But the tiny nation of 6 million people now faces a big challenge – a severe shortage of technology talent. Ravi Menon, the MD of the Monetary Authority of Singapore, said last month that a boom in technology jobs across all sectors in Singapore and a shortage of tech workers implies that the country will have to rely on foreigners to fill the gap.
It’s already turning out to be a blessing for India and Indians, as top talent here gets great offers and companies in Singapore set up offshore centres here. The short four-hour flight time is a great advantage.
“A massive digital transformation is happening in Singapore,” says Sai Sudhakar, CEO of Singapore-based Apar Technologies. “The government is the biggest spender on technology and is pushing more companies to adopt digital ways due to the pandemic. Global banks such as Citi and Credit Suisse are doing transformational programmes here for a global rollout, while the shipping companies, which were lagging behind in systems, are also digitising,” he says.
Such massive programmes have already raised local tech salaries significantly. Nupur Mehta, global HR partner at Singapore-based fintech company Nium, says if a head of engineering earned about 240,000-280,000 Singapore dollars two years ago, the person now would fetch 350,000-400,000.

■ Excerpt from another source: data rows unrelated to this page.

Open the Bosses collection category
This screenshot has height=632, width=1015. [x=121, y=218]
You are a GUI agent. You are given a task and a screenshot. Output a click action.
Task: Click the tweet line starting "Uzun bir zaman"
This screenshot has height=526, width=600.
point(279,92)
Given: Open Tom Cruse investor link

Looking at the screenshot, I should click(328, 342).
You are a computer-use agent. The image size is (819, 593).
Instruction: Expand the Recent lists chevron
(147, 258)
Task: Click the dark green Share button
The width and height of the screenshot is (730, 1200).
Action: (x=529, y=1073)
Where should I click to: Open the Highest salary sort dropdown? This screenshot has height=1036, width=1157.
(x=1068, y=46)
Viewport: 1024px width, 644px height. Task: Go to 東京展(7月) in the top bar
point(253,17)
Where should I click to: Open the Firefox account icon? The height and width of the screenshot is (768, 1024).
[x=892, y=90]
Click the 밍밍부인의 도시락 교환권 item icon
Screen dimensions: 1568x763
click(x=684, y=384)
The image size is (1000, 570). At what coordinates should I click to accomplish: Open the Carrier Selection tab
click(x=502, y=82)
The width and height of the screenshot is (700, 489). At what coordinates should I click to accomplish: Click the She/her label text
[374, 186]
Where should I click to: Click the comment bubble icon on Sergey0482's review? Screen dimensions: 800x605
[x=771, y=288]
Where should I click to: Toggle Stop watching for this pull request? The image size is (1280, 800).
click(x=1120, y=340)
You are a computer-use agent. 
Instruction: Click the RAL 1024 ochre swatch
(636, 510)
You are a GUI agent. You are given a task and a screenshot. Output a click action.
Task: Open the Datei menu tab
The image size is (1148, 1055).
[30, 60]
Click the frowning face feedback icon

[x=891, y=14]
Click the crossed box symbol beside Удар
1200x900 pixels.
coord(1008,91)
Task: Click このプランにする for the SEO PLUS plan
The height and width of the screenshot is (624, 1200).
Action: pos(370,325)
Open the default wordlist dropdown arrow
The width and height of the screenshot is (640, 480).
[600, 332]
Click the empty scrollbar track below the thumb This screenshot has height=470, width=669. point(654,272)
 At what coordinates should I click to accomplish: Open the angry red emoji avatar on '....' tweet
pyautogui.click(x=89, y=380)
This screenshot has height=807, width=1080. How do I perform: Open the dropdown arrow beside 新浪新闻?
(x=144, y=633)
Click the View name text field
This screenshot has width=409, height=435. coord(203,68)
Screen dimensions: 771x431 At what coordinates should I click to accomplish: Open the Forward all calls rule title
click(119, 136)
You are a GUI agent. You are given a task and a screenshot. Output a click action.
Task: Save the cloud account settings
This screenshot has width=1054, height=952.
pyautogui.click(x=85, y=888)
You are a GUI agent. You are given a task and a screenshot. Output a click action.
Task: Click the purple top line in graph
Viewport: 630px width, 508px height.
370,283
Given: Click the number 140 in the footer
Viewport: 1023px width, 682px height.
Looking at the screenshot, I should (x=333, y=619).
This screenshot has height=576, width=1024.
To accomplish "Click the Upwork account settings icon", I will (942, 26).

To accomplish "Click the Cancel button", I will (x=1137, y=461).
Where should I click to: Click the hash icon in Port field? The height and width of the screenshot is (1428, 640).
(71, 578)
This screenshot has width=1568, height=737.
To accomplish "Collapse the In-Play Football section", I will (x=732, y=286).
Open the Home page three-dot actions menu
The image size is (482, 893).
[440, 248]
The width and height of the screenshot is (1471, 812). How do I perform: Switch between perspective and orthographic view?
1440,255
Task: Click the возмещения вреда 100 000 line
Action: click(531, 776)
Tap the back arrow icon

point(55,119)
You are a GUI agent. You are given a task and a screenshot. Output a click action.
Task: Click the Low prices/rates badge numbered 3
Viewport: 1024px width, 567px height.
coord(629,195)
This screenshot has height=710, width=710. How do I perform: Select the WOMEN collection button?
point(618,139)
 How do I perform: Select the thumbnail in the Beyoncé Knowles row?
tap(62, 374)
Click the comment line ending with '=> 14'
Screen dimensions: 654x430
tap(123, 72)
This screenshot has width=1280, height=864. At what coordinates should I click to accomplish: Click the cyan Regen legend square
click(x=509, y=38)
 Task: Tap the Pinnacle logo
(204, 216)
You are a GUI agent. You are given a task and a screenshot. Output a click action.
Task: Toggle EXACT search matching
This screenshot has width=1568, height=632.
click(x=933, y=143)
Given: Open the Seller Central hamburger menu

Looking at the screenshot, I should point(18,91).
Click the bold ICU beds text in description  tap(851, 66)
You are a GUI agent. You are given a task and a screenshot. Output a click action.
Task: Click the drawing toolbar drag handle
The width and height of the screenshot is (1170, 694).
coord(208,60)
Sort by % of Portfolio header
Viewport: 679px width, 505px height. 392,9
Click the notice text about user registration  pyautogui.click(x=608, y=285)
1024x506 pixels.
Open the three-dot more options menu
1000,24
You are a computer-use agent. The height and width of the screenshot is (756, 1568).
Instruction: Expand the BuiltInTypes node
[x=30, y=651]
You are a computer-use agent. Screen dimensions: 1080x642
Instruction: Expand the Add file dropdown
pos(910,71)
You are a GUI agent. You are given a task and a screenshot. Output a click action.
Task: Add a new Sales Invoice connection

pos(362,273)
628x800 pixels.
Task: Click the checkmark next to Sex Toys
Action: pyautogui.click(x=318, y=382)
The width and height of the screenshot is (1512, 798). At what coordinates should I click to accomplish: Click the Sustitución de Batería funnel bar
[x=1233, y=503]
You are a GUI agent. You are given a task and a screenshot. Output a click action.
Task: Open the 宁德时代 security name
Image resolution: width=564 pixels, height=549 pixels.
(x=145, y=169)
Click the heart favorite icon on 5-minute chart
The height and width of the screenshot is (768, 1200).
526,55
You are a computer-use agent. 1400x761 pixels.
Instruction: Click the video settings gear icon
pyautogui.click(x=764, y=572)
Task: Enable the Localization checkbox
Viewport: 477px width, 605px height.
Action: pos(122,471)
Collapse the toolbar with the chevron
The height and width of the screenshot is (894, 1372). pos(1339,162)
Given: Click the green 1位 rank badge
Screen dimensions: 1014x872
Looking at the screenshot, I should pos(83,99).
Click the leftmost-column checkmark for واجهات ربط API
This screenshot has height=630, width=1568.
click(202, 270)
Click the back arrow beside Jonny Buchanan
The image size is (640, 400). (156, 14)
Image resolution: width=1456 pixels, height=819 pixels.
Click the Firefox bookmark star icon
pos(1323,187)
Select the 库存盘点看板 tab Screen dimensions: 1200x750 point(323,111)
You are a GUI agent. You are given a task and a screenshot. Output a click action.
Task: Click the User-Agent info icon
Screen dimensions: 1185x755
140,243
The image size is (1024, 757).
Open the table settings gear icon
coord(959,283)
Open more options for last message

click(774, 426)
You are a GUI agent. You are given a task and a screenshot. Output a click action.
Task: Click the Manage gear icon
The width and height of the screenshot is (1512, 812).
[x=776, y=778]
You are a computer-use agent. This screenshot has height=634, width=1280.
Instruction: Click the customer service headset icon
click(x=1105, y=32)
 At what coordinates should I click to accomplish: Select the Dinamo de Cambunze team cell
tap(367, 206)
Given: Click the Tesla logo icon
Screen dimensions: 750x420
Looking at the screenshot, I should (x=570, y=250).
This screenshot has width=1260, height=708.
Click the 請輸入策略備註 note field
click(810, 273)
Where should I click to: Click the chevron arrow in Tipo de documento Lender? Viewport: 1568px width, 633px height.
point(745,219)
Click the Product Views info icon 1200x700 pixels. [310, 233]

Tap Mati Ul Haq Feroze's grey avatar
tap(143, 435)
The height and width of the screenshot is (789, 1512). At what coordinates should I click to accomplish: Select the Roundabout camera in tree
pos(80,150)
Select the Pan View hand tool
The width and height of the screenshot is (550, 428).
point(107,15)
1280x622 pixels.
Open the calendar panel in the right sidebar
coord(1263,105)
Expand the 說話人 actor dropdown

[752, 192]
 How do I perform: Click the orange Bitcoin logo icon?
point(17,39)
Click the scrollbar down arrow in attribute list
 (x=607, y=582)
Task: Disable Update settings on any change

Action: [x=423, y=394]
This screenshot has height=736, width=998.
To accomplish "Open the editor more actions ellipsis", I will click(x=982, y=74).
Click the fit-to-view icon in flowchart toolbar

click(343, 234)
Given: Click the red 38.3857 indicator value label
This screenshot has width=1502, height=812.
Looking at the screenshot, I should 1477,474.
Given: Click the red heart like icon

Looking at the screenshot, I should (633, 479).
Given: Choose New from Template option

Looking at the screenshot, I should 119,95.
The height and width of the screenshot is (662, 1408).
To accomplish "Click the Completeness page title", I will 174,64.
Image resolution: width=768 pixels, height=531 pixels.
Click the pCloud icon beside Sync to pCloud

Another issue is that while Singapore has skills in front-end development, back-end skills such as Java and .Net technologies are hard to come by. “The bread and butter systems still run on Java. You get some locals but the demand is higher than supply,” says Sudhakar. For higher level skills such as block chain, data engineering and machine learning, the number of people is very limited. “Singapore does not have a history of working on complex technology projects. We train them to bring them up to speed and supplement them with more experienced guys from India,” he says.
Apar, which helps companies in digital transformation and counts DBS Bank, and insurers Axa and AIA among its clients, hires about 800 people annually, 60% of those from India. It has about 2,000 people across three offshore centres in Noida, Bengaluru and Chennai.
Singapore-based classified marketplace platform Carousell’s Bengaluru development centre, set up two years ago, works on three areas – platform trust, advertisement technology, and customer relationship management. “With India’s matured tech ecosystem and large talent pool of worldclass engineers and product managers, growing the India centre will help us strengthen our leading position in south east Asia,” the company’s CTO Igor Volynskiy said earlier this year.
Singapore’s transportation & food delivery venture Grab started an R&D centre in Bengaluru in 2017. DBS Bank started a technology centre in Hyderabad five years ago, its largest tech hub outside home country Singapore, with about 3,000 engineers currently.
Offshoring to India is attractive not only because of the skills availability, but also the costs of those skills. “If you are hiring somebody who has migrated to Singapore with five years of experience, you have to pay about 60-80,000 Singapore dollars (Rs 33-44 lakh). On the other hand, you can get that same skill in India for about Rs 15 lakh,” says Nium’s Mehta. Nium has a 250-strong engineering team in India and is looking to add another 50. It has just 70 people in Singapore, with only around 14 dedicated to technology roles.
Headhunting firm Randstad estimates that about 50,000 new technology jobs will be rolled out in the next few years in Singapore focusing on niche skills such as AI & ML, and data analytics. Demand, it says, far surpasses supply and the tech talent shortage is further exacerbated by global border control measures.
Singapore has also increased minimum salary requirements for expatriate hiring. Kamal Karanth, CEO of specialist staffing firm Xpheno, says this too will drive the potential for hiring resources offshore. “As the closest base for tech talent, global enterprises serving Singapore will be seen setting shop in India as nearshore and midway centres,” he says.